» **ABOUT THIS TASK**
Leave out all pictures while you copy the lines exactly from the one with "Where should I" through the last line of the listing.

» **DATA FOR THIS TASK**

++++++

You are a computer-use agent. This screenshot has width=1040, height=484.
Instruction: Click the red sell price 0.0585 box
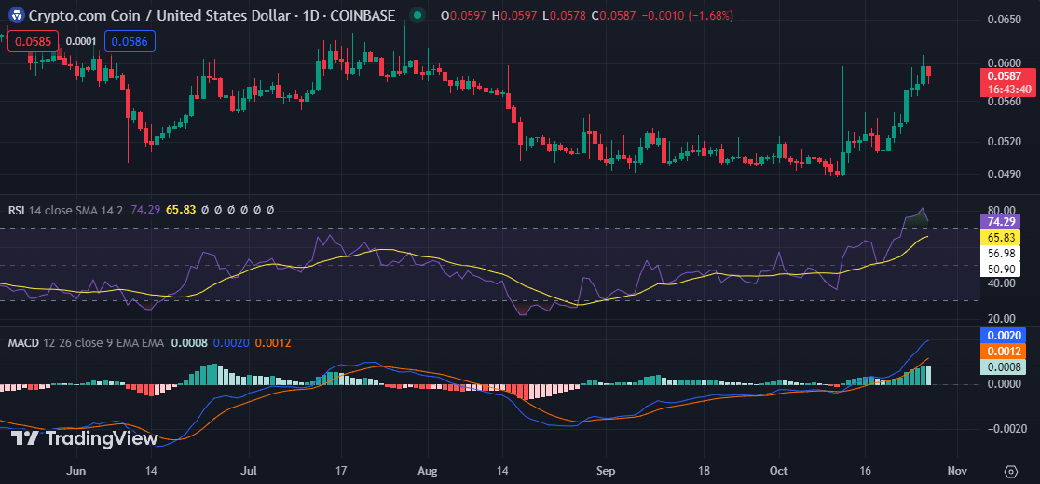point(33,41)
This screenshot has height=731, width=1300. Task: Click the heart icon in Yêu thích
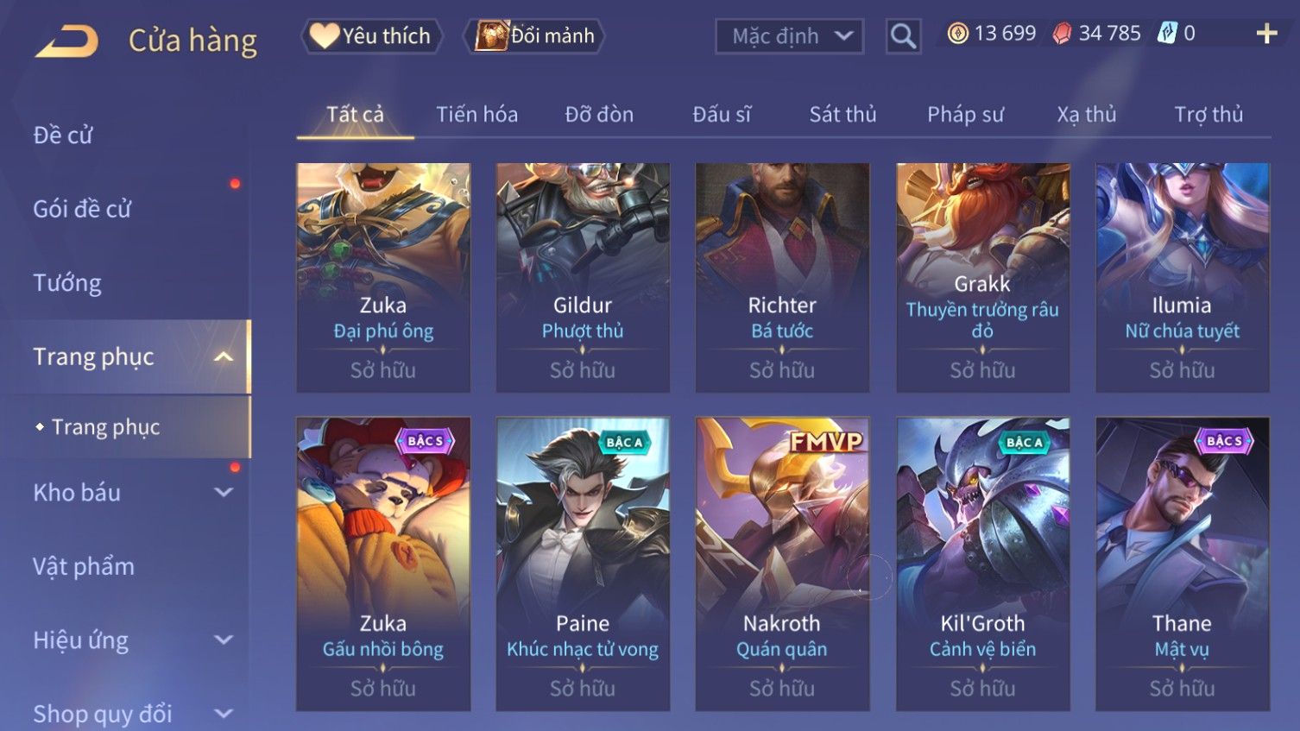click(x=325, y=35)
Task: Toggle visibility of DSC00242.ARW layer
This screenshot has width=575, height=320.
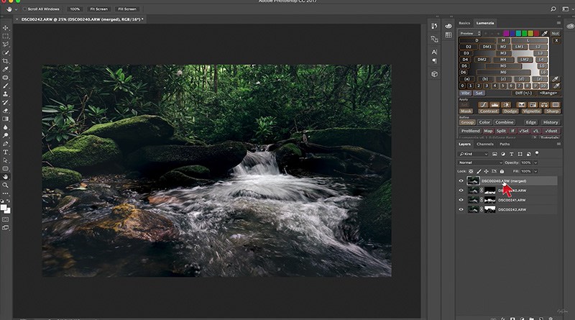Action: pyautogui.click(x=461, y=209)
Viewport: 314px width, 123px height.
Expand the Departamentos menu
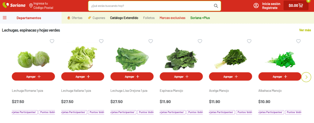29,18
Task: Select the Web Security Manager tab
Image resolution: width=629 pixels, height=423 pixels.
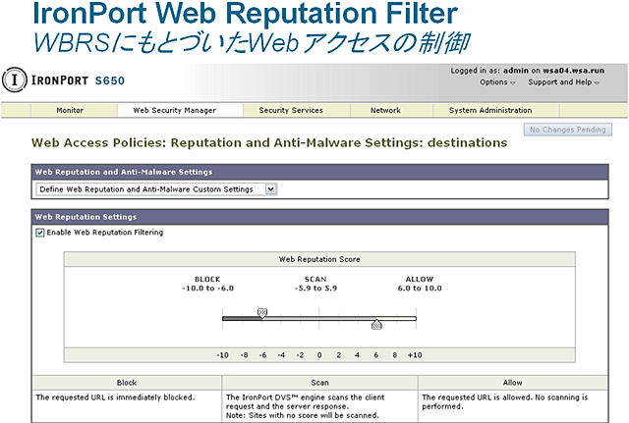Action: point(173,111)
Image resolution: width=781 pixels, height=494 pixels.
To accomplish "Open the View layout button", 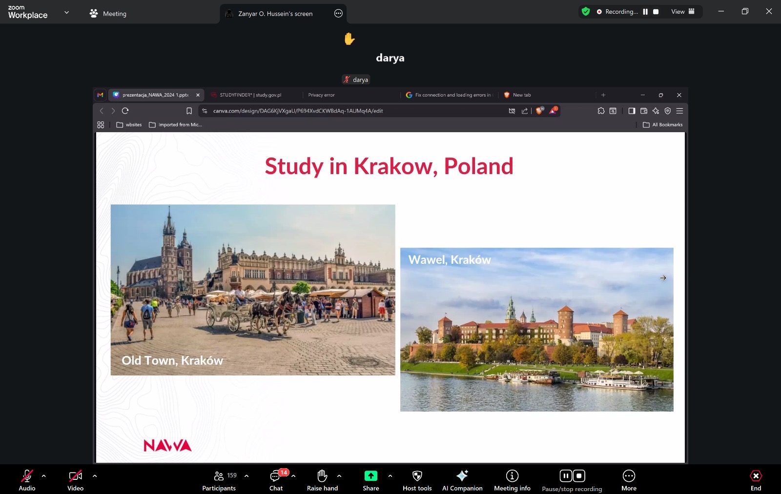I will 682,12.
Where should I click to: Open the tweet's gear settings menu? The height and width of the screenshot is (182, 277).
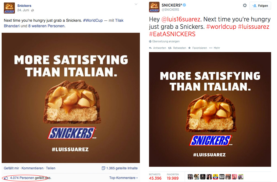coord(245,6)
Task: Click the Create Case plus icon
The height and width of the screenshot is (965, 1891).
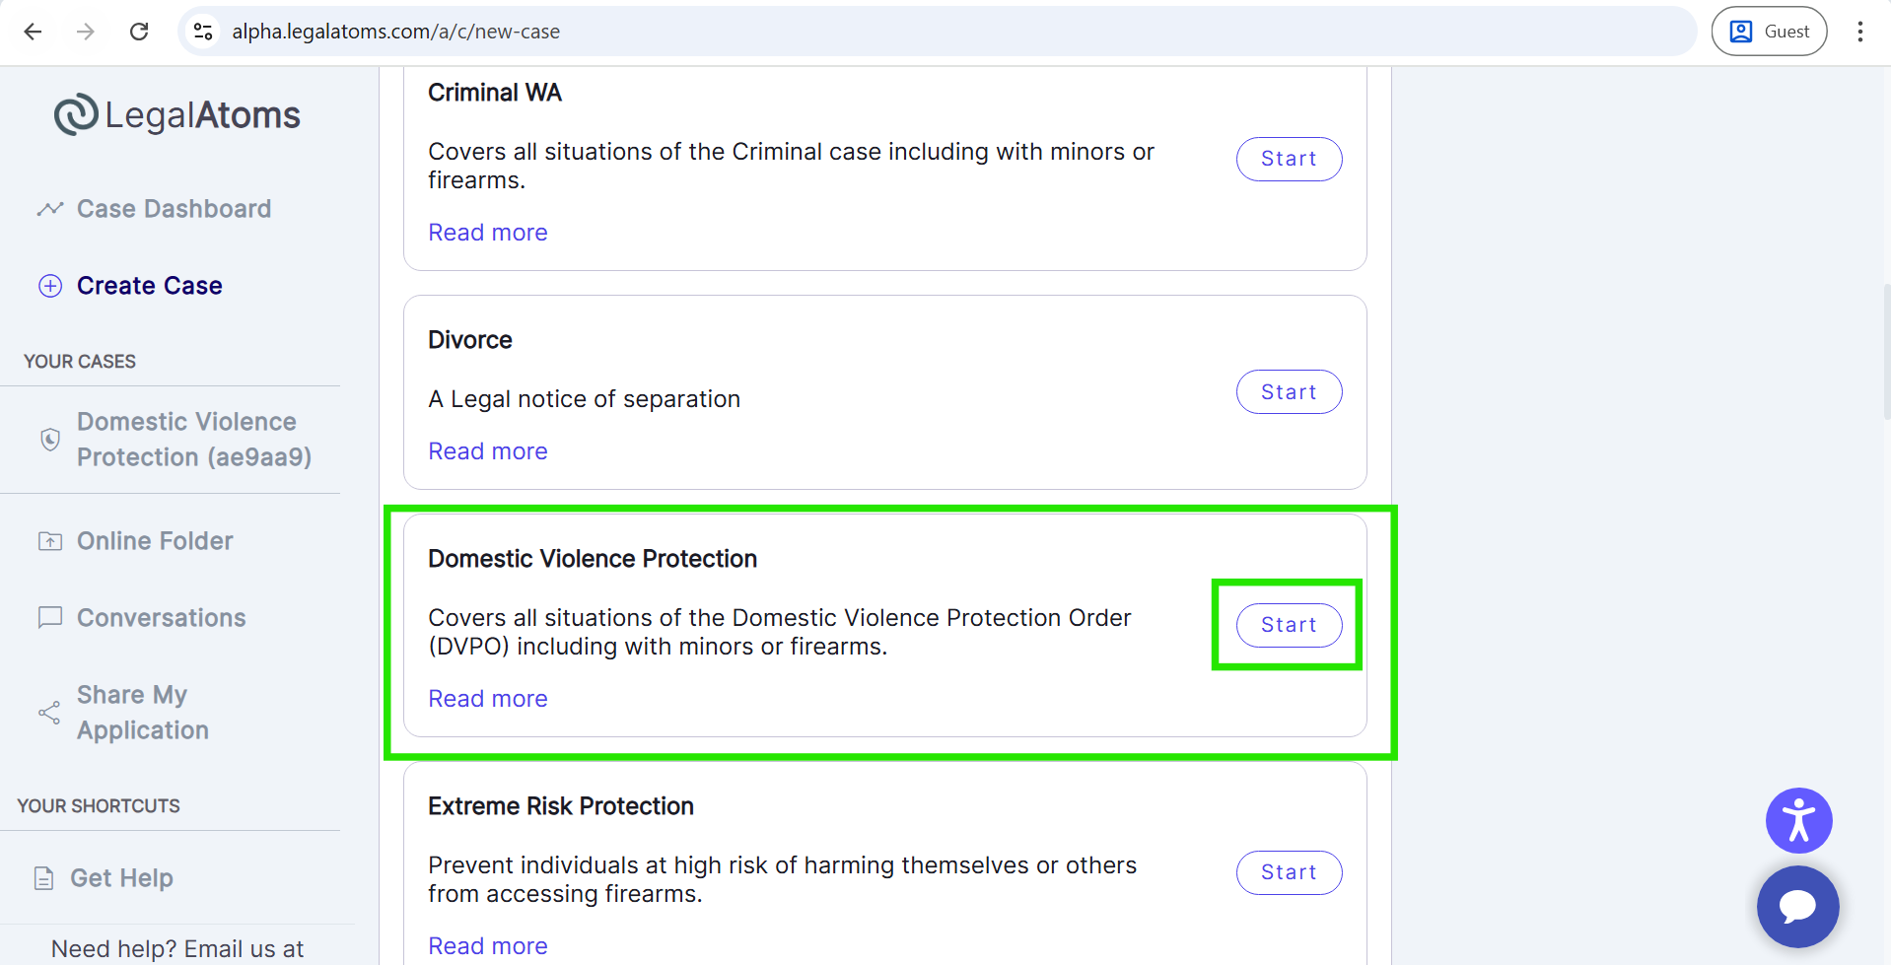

++++++

» **ANSWER**
Where should I click to: Open the tweet's gear settings menu? The height and width of the screenshot is (182, 277).
coord(245,6)
Task: Click the Create Case plus icon
The height and width of the screenshot is (965, 1891).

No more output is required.